§ **Provided text**
[Start of Attachment]
Champion: @legendecas, @hemanth

Chaining Errors

Errors will be constructed to represent runtime abnormalities. To help unexpected behavior diagnosis, errors need to be augmented with contextual information like error messages, error instance properties to explain what happened at the time.

If the error were thrown from deep internal methods, the thrown error may not be straightforward to be easily conducted without proper exception design pattern. Catching an error and throwing it with additional contextual data is a common approach of error handling pattern. Multiple methods are available to augment the caught error with additional contextual information:

async function getSolution() {
  const rawResource = await fetch('//domain/resource-a')
    .catch(err => {
      // How to wrap the error properly?
      // 1. throw new Error('Download raw resource failed: ' + err.message);
      // 2. const wrapErr = new Error('Download raw resource failed');
      //    wrapErr.cause = err;
      //    throw wrapErr;
      // 3. class CustomError {
      //      constructor(msg, cause) {
      //        super(msg);
      //        this.cause = cause;
      //      }
      //    }
      //    throw new CustomError('Download raw resource failed', err);
    })
  const jobResult = doComputationalHeavyJob(rawResource);
  await fetch('//domain/upload', { method: 'POST', body: jobResult });
}

await doJob(); // => TypeError: Failed to fetch

If the errors were chained with causes, it can be greatly helpful to diagnosing unexpected exceptions. As the example above shows, quite a few laboring works has to be done for a simple error handling case to augmenting the caught error with contextual message. Besides, no consensus on which property will representing the cause makes it not feasible for developer tools to revealing contextual information of causes.
[End of Attachment]
(Dataset entries)
[Start of Attachment]
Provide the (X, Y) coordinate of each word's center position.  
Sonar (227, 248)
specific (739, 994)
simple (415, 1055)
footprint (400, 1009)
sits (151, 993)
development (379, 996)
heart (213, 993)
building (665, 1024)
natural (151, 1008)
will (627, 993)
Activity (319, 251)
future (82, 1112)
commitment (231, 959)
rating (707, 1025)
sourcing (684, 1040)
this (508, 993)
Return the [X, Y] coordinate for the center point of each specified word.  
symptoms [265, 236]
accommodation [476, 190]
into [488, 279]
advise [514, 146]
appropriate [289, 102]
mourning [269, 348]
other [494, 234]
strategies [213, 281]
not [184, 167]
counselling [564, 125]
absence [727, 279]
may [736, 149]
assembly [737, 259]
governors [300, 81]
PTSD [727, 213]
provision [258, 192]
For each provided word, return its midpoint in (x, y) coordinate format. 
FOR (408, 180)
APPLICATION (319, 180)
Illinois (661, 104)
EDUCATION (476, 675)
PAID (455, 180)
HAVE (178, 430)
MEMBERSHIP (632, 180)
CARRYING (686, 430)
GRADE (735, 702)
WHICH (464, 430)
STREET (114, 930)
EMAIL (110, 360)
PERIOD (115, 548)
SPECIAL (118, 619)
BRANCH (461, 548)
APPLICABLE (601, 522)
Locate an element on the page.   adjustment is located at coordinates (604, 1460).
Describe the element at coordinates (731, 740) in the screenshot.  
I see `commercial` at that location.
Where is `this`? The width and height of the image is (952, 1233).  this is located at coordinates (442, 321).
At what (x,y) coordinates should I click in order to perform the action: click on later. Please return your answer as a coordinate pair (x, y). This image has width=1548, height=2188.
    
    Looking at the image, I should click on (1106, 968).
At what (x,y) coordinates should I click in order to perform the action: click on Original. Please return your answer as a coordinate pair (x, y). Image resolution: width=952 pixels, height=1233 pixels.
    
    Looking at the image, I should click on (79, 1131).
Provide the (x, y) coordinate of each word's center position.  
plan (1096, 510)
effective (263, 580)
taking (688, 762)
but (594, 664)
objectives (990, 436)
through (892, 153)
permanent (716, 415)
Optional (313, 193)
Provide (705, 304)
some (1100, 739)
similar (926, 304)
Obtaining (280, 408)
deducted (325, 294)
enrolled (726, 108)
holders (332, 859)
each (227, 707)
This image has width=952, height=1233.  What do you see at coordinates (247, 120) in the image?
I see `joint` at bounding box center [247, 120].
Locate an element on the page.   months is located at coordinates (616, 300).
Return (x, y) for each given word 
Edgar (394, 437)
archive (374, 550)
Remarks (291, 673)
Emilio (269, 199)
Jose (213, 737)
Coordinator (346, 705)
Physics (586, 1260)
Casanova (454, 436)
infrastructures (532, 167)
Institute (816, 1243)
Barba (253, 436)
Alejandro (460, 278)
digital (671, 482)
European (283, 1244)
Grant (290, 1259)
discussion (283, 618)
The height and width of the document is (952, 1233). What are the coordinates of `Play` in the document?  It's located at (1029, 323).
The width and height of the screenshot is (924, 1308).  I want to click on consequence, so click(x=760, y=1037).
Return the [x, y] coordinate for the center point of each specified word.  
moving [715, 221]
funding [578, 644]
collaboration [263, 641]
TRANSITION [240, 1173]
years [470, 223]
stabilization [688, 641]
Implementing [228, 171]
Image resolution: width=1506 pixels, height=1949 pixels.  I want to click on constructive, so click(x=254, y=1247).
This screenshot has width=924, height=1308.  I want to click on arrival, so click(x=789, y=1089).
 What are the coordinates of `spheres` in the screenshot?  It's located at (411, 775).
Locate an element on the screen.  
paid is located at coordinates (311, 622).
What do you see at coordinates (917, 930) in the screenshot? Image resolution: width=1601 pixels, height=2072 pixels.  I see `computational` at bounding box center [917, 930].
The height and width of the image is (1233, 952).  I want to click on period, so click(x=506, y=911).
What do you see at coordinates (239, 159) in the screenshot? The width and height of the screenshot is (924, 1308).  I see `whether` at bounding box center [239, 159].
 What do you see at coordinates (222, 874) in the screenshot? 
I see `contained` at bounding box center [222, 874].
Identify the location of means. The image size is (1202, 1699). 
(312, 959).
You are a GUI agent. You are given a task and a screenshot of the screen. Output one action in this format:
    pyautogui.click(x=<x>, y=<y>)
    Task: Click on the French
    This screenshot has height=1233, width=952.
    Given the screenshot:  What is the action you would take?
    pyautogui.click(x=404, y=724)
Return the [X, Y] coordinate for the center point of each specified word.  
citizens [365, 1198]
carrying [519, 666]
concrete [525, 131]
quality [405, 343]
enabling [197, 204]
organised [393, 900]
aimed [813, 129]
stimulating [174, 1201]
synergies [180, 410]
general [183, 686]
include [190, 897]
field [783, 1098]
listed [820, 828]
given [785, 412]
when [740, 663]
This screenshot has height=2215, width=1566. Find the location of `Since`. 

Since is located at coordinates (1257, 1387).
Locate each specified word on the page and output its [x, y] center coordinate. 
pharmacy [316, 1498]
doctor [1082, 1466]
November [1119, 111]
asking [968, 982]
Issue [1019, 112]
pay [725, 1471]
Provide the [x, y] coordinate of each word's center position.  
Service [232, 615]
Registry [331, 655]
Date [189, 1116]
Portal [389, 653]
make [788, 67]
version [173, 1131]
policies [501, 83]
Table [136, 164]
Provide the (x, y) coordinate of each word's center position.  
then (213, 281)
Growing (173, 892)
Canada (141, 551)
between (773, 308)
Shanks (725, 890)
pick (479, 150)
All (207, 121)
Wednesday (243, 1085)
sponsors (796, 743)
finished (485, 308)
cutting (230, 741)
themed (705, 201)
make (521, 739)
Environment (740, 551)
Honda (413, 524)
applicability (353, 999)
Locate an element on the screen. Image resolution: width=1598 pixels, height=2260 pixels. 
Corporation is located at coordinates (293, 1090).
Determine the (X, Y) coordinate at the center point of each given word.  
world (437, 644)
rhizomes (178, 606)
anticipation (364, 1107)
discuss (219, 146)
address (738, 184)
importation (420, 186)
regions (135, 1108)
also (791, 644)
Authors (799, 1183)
[End of Attachment]
§ **Assignment 1**
Decide whether each statement below agrees with the chaining errors text. For each, answer yes or no and quote the words from the text that settle it.
(a) Catching an error and rethrowing it with added contextual data is presented as a common approach.
(b) Developers agree on which property should represent the cause of an error.
(c) The first fetch call in the example requests '//domain/upload'.
§ **Assignment 2**
In the code of the chaining errors text, the comments number several ways to wrap the caught error. List every one of them.

§ **Reply 1**
(a) Yes: "Catching an error and throwing it with additional contextual data is a common approach of error handling pattern."
(b) No: "no consensus on which property will representing the cause"
(c) No: "await fetch('//domain/resource-a')"

§ **Reply 2**
1. Throw a new Error whose message joins 'Download raw resource failed: ' with the caught error's message: "throw new Error('Download raw resource failed: ' + err.message);"
2. Create a new Error named wrapErr with the message 'Download raw resource failed', set its cause property to the caught error, and throw it: "const wrapErr = new Error('Download raw resource failed'); wrapErr.cause = err; throw wrapErr;"
3. Define a CustomError class whose constructor takes a message and a cause and stores the cause in this.cause, then throw it: "throw new CustomError('Download raw resource failed', err);"